No, the sun does not shine out of Claude’s backside
30 Jan 2026As of today, Opus 4.5 is the best coding model I've used. That is not praise by vibes. That is, after building libraries and utilities that fixed problems I could not solve with the tools I was using before.
The progress is impressive.
However, it’s not all sunshine and rainbows on social media and YouTube, as they claim.

To be fair, this is not just a Claude problem. It is just the model I use daily, so it is the one I am most familiar with.
I keep seeing people brag about running Claude in a loop twenty-four seven, as if it were working shifts in a sweatshop.

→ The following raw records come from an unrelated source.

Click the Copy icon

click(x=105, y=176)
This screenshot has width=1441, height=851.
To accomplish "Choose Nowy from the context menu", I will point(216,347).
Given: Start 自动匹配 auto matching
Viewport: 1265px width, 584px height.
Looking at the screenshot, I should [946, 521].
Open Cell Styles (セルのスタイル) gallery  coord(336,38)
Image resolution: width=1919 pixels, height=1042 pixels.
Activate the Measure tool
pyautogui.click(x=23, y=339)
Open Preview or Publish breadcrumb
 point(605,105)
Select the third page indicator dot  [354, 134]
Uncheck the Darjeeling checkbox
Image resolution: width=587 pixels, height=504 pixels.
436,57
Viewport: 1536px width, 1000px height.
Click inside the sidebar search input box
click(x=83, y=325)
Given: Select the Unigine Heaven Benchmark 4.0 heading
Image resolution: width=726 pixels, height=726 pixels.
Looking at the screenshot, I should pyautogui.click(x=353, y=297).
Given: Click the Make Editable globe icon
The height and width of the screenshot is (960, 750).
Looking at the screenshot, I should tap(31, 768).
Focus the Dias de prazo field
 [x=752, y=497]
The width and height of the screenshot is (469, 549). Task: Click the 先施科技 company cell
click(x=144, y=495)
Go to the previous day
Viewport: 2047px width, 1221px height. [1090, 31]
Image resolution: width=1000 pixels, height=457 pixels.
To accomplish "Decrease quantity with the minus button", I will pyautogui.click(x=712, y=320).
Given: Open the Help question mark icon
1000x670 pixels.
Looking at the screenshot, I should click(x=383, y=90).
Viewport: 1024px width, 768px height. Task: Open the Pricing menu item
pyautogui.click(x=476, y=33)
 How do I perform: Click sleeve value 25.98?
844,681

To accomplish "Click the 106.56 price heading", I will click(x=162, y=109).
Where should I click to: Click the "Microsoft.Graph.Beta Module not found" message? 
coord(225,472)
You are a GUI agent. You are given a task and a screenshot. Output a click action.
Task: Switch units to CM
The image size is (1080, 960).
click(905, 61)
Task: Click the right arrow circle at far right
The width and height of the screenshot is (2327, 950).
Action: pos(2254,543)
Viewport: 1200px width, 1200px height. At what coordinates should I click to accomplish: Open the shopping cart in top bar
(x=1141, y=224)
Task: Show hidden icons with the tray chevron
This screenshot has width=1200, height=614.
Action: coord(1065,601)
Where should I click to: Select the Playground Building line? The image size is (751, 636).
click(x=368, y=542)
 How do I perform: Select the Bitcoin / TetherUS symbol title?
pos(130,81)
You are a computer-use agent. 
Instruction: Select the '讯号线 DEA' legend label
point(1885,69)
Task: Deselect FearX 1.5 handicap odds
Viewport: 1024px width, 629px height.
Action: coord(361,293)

Are they producing apps? Yes.
Are tasks being completed? Yes.
Is the quality good? Maybe.
When I built my version of the Ralph loop, I added an inspect-and-adapt step. Without that, what people are calling autonomy is just waterfall development with extra steps. But even with me stopping to inspect, it still wasn’t good enough.
People like me started adding hooks, skills, validators, linting, compiler checks, and tests just to coax Claude into producing code that does not immediately fall over.
But that doesn’t guarantee quality or a good product. None of it guarantees good design. It solves an immediate need. It patches a leak. It does not fix the abstraction. In fact, more often than not, it leaves you with a leaky one.
Everyone has an opinion on how to avoid this, including me, and I will share my methods later. The reality is that nobody now or ever is betting their house on a process that guarantees success.
The boring solution
So the solution is boring. Pay attention. Stay involved.
Be the pig, not the chicken.
Also, use another AI
Alongside Claude, I use another frontier model, Codex 5.2, purely as a reviewer.
So far, Claude has not produced code that Codex considered correct on the first attempt. Often it takes many iterations.
When Codex finds an issue, I ask it to create a failing test. I do this on purpose, and I do not automate it, even though I could.
The friction matters.
I read the issue, copy it, and hand it back to Claude to fix. How Codex identifies problems and how Claude explains its reasoning and resolution for a failing test are among the best lessons I’ve had.
But by attentive, I mean that when Claude starts going off piste and over-engineering a solution, I stop it and give feedback.
Yes, I am a backseat driver. That's fine. AI isn't going to kick me out of the car just yet.